Blake Shelton, left, Christina Aguilera, Cee Lo Green and Adam Levine judging a contestant on “The Voice.”
Could it still be true that even the worst performing television network is only one hit away from a turnaround?
Apparently so, as long as the hit is on for more than 40 hours in four months.
NBC has managed that unexpected turnaround from worst to first this fall, largely — competitors suggest almost exclusively — on the strength of the addition of a single show: “The Voice,” the singing competition that features swinging chairs and big-name musical artists as coaches.
Yes, NBC also has “Sunday Night Football,” but that powerhouse was on the schedule last fall, when NBC had a 2.6 rating among the viewers preferred by many advertisers, ages 18 through 49. Each rating point in that age category equals 1.26 million people. With those 40-plus hours of “The Voice” added (as well as vastly improved ratings for adjacent shows), NBC is up 23 percent to a 3.2 rating.

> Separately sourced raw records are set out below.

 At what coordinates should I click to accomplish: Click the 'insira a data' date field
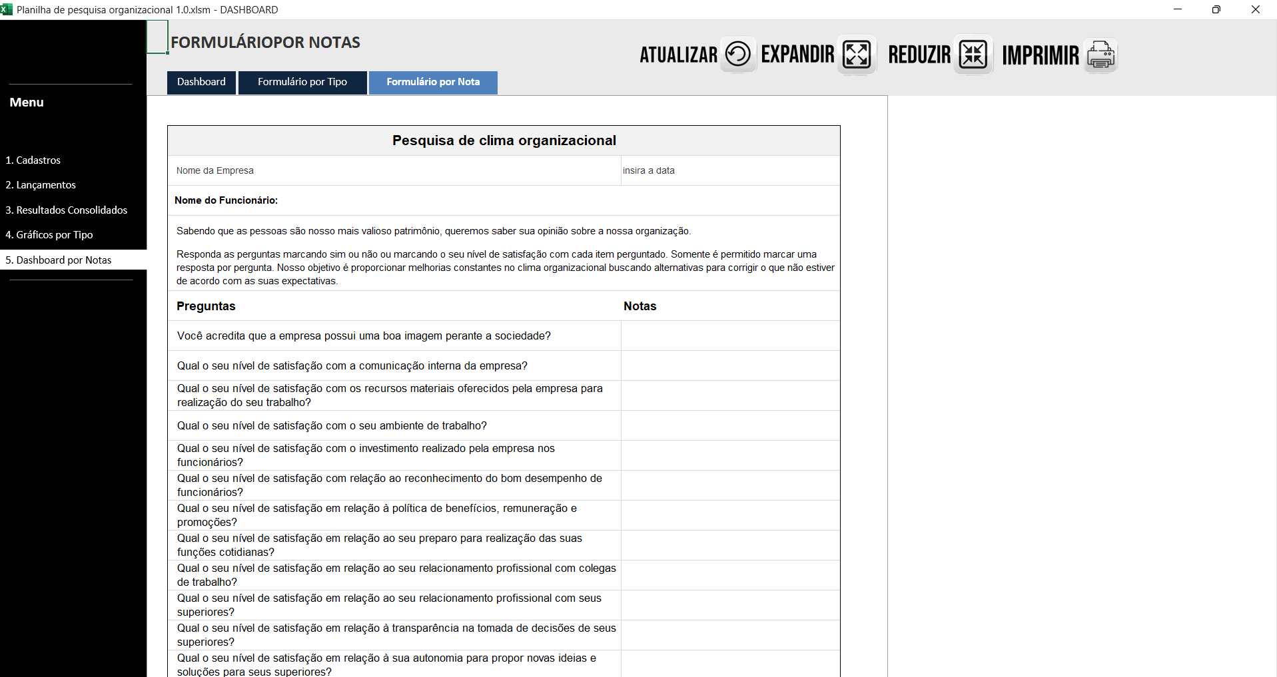pos(729,171)
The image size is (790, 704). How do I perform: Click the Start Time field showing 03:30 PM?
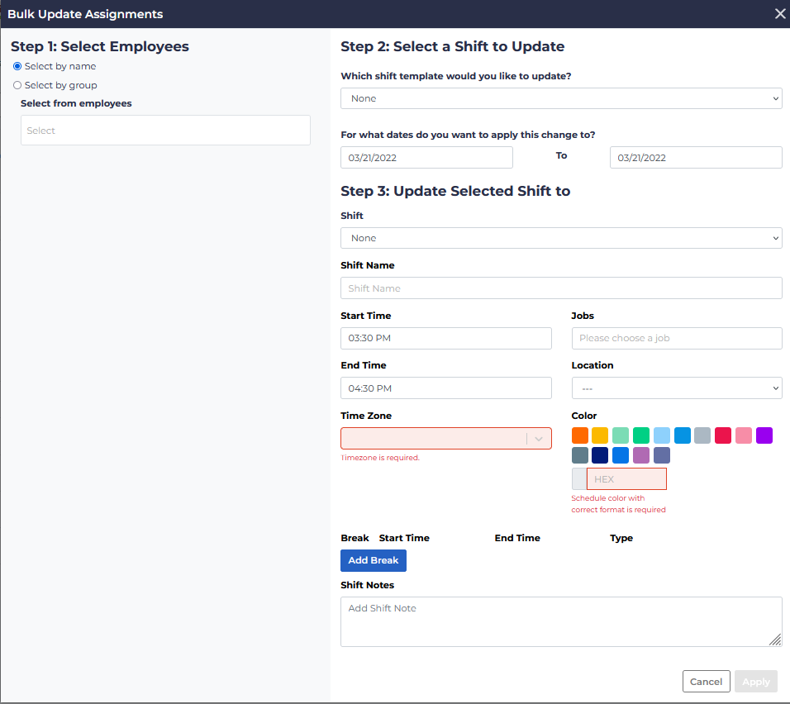coord(445,338)
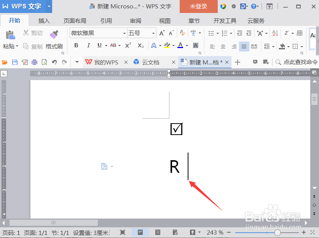The height and width of the screenshot is (238, 319).
Task: Open the font name dropdown
Action: [x=124, y=33]
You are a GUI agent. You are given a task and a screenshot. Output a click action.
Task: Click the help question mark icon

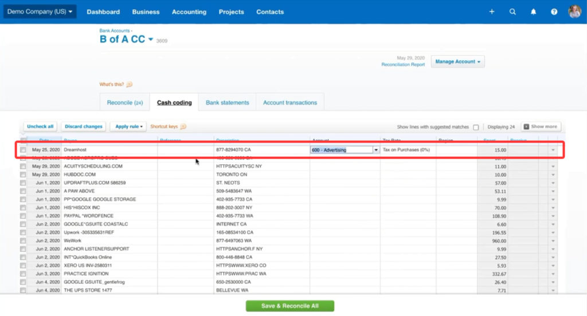click(x=554, y=11)
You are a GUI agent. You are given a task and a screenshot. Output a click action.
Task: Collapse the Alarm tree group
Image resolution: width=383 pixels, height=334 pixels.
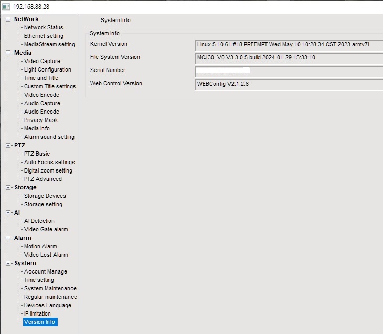[8, 238]
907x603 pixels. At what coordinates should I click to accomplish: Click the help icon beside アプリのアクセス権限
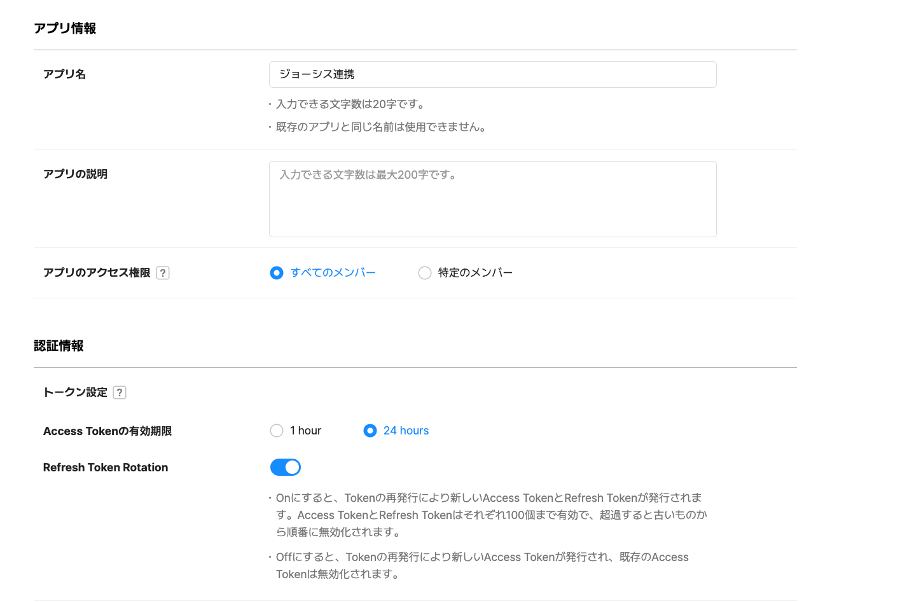click(x=163, y=273)
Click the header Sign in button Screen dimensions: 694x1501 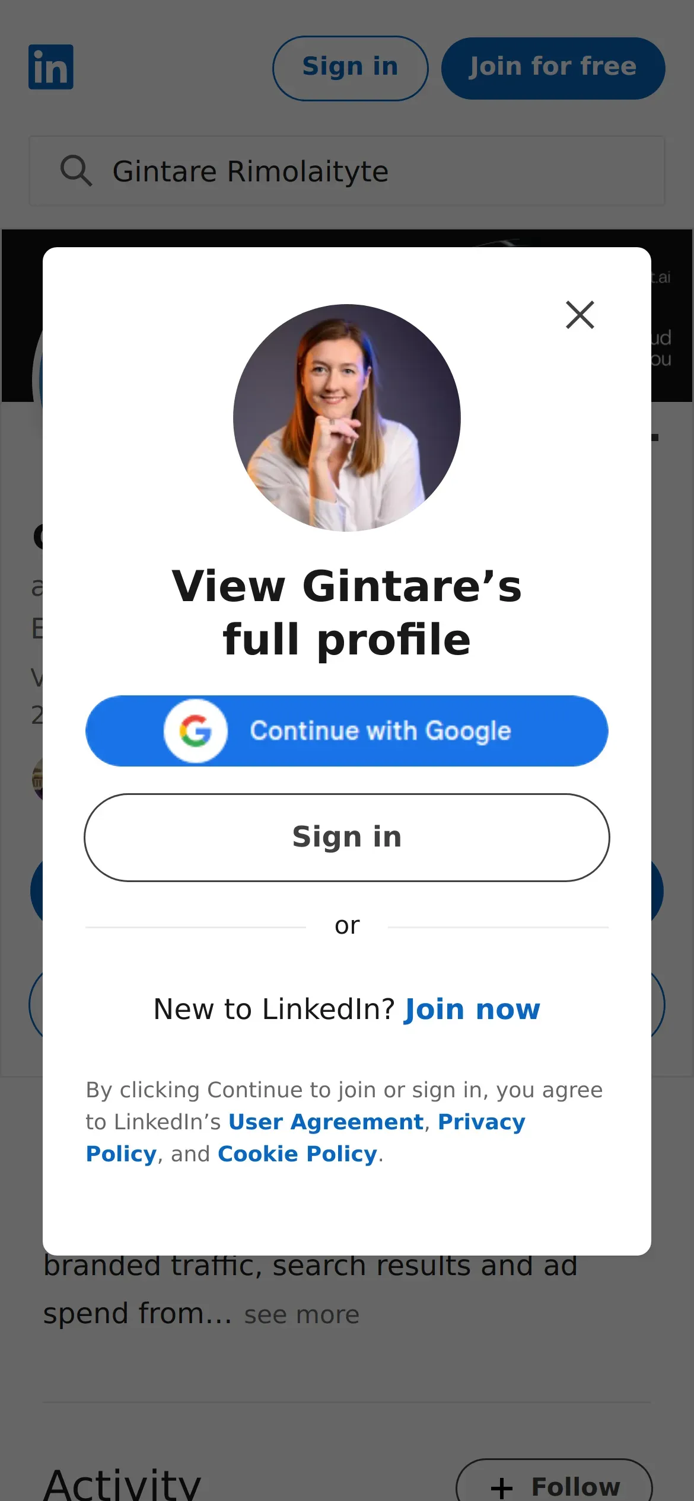click(350, 68)
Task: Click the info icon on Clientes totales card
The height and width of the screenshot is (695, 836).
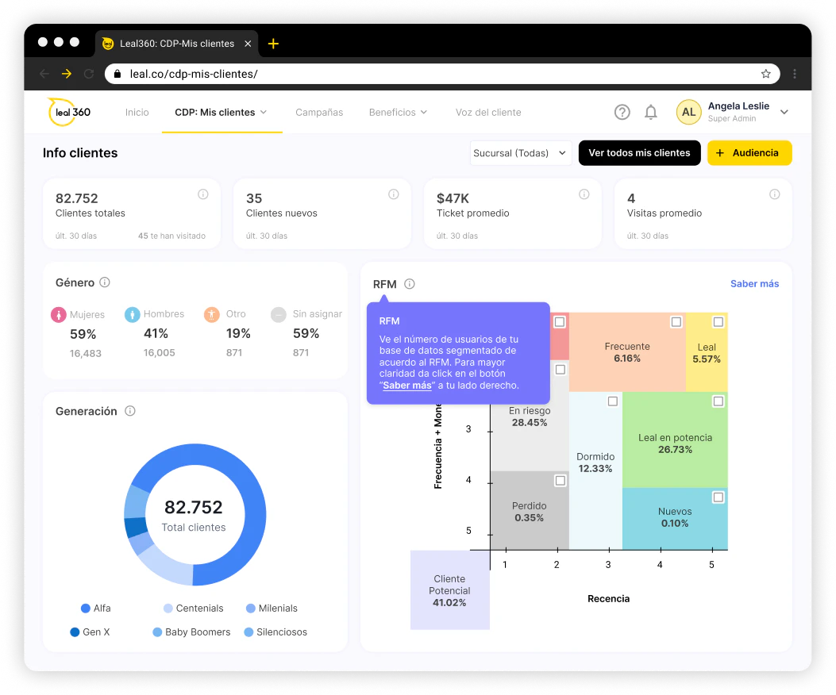Action: (x=202, y=194)
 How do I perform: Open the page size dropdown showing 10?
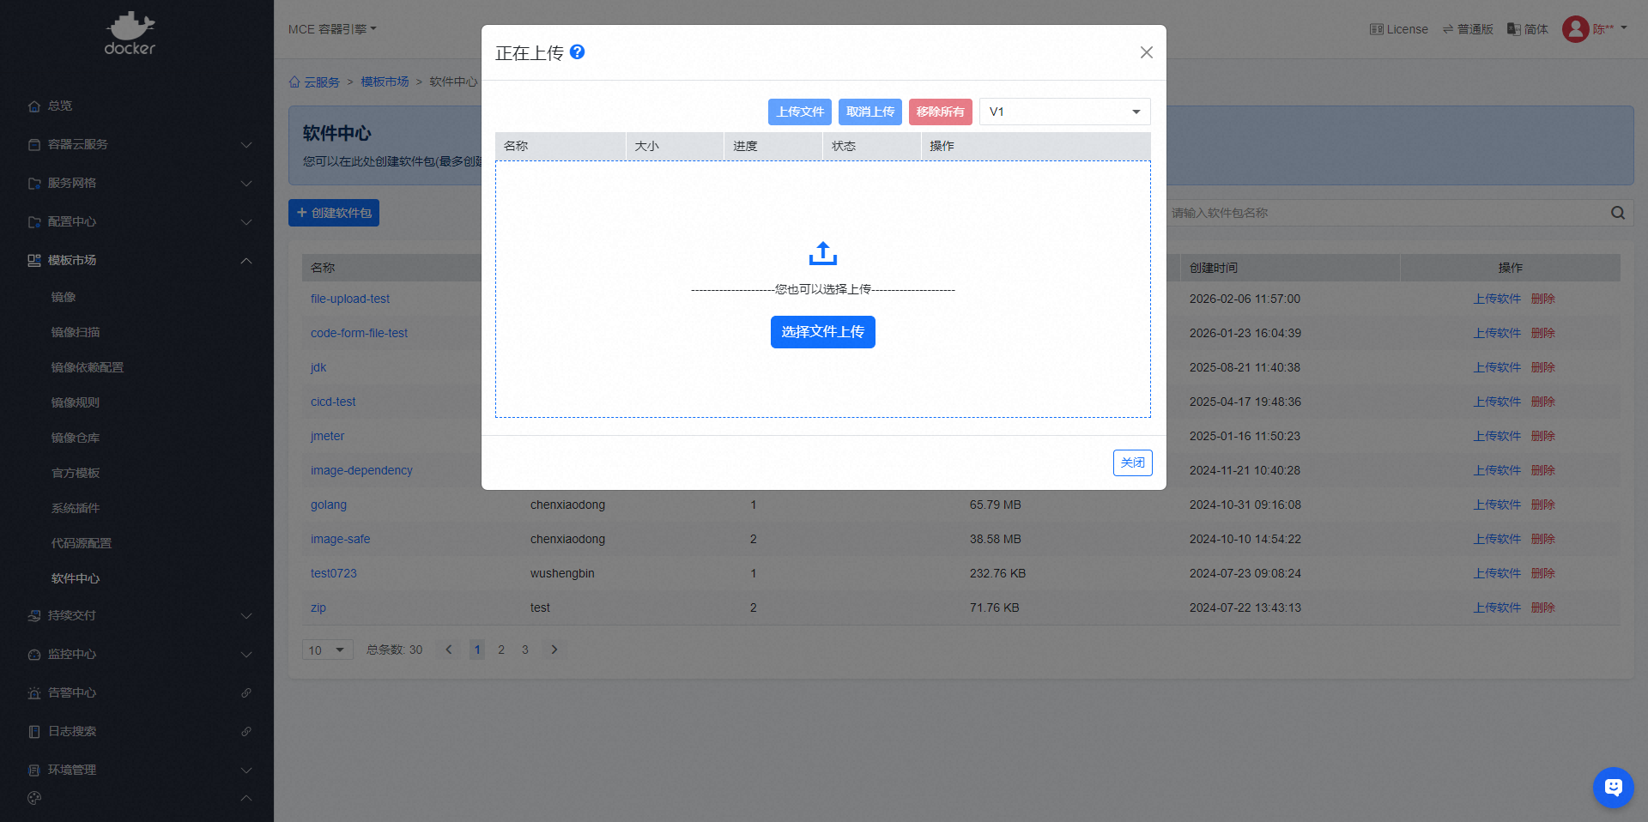click(x=327, y=650)
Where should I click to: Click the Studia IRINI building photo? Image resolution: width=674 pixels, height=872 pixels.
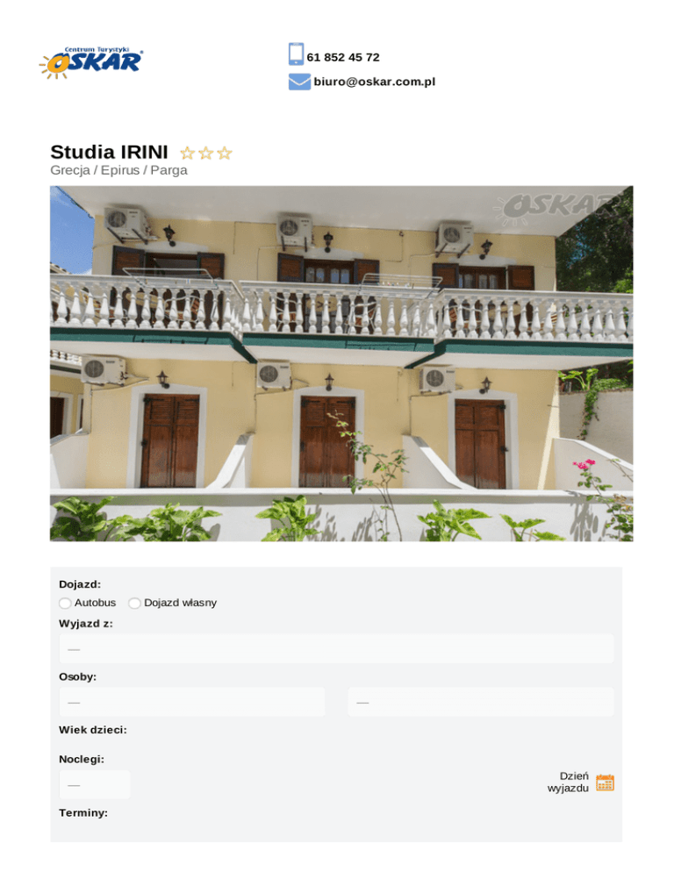(x=341, y=364)
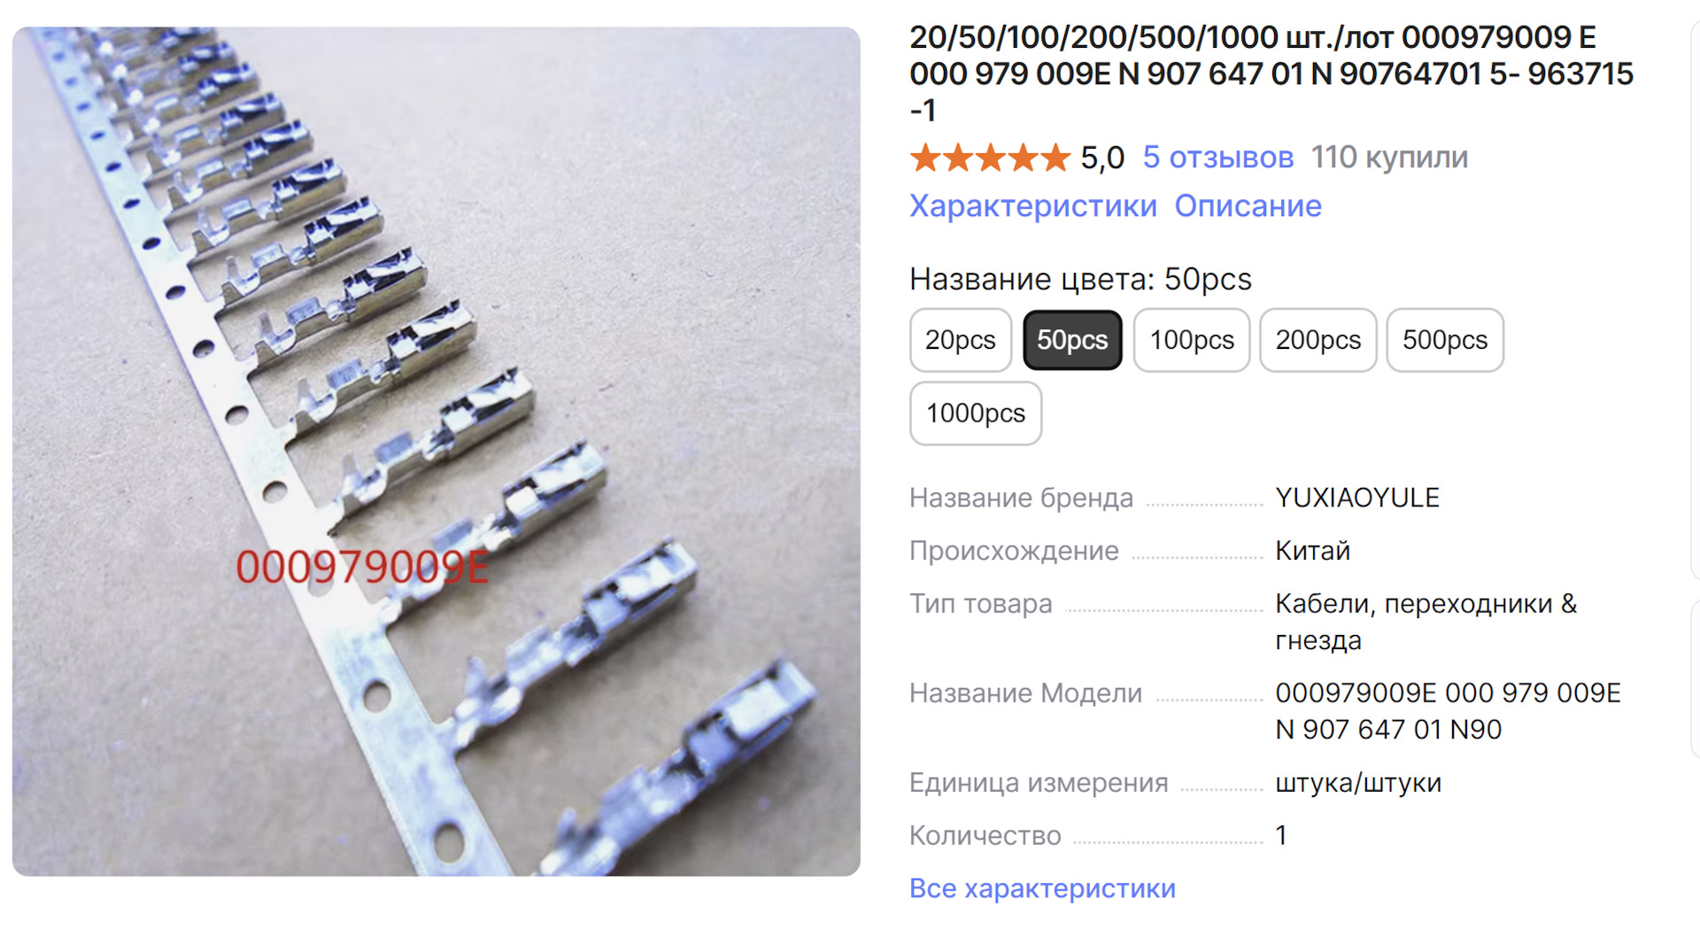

On Mondays, when the first of two weekly editions of the show plays, NBC is up a staggering 206 percent.
“We built our strategy around ‘The Voice,’ ” said Paul Telegdy, the president of reality and late-night programming for NBC. “We wanted to use Sunday, Monday and Tuesday to build momentum, and we’ve successfully done it.”
The show’s most recent edition started in February, coming out of a big introduction on the night of the Super Bowl. With its prime-time in tatters, NBC decided to insert the series twice this season, something its most similar antecedent, “American Idol,” has never done.
But the show’s executive producer, Mark Burnett, has done it before with shows he produced. “I knew it would be a challenge, but it was a challenge to take ‘Survivor’ to twice a season and ‘The Apprentice’ to twice a season, and that all worked out,” he said. The pressing question for NBC is what happens after Dec. 18, when this edition of “The Voice” has its finale. (Or, for that matter, when the N.F.L. season ends.)
Senior executives at two competing networks said NBC was taking a risk by being carried by one show. That immediately conjured comparisons to “Idol,” which for years lifted the Fox network almost single-handedly to first place, and — more ominously — to “Who Wants to Be a Millionaire,” the game show phenomenon that blazed at ABC and then flamed out from overuse.
“You do wonder if this is the NBC version of ‘Millionaire,’ ” said Brad Adgate, the senior vice president for research at Horizon Media.
Mr. Burnett questioned that premise, noting that his “Survivor” has been on twice a season and is now in its 25th edition.
Still, “The Voice” does occupy a singing genre crowded with Fox’s two entries, “The X Factor” and “Idol.” Both have had recent ratings declines for their latest editions.
“The Voice” will also go through a test when it returns in March with two new coaches, the singers Shakira and Usher, replacing Christina Aguilera and Cee Lo Green, who are taking off that cycle. Blake Shelton and Adam Levine will remain in the four-coach mix.
Preston Beckman, the longtime senior program executive at Fox, said, “I do think they will feel the loss in January and February, and it gives ‘Idol’ the sole ownership of the genre for a few months. The real test will be what it does when it returns, especially with the two new judges. That will determine what happens to the network next year.”
Mr. Telegdy credited the success of “The Voice” to the power of the format, which was created by the Dutch producer John DeMol. It is now produced in more than 50 countries, and has been an explosive hit in many of them. “The finale of the Chinese version attracted 300 million viewers,” Mr. Telegdy said.